Exercise data Start Marker
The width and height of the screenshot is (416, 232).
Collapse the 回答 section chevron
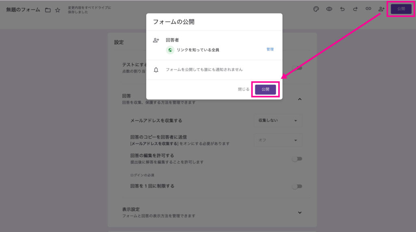click(x=300, y=99)
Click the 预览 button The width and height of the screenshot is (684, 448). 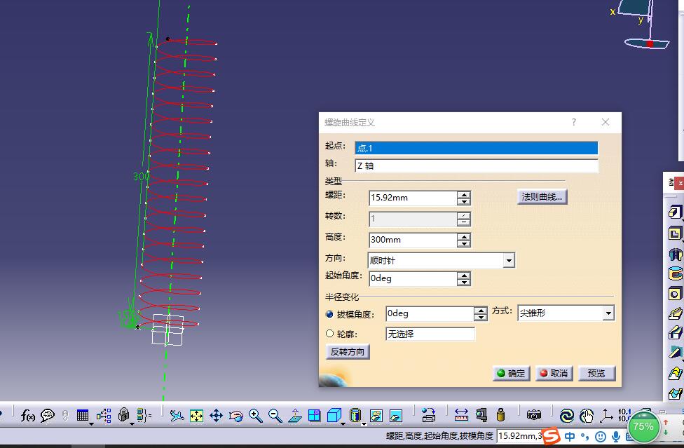pos(596,373)
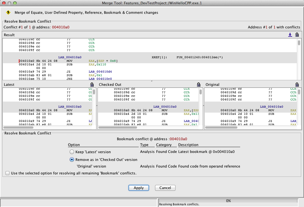Click the Description column header

188,145
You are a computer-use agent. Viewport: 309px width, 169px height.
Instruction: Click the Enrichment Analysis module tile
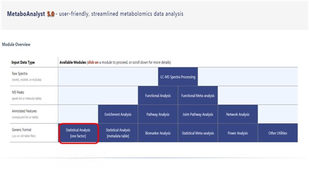coord(118,114)
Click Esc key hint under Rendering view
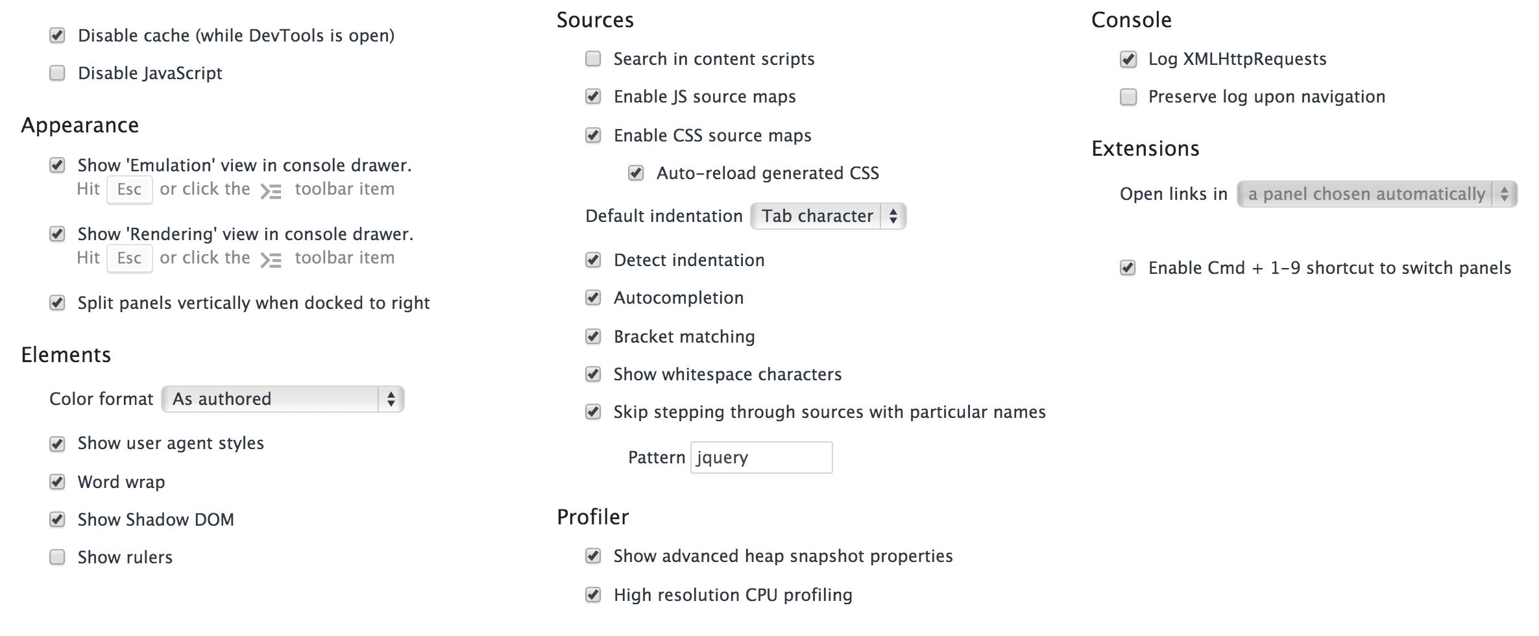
Exercise data End Marker
◆ **What is expected**: What is needed is an exact transcription of the lines from the one holding "You are a computer-use" to the end of the data, with every picture left out.

◆ **Completed exercise**:
You are a computer-use agent. Viewport: 309px width, 169px height.
Instruction: Click the Enrichment Analysis module tile
coord(118,114)
Click Esc key hint under Rendering view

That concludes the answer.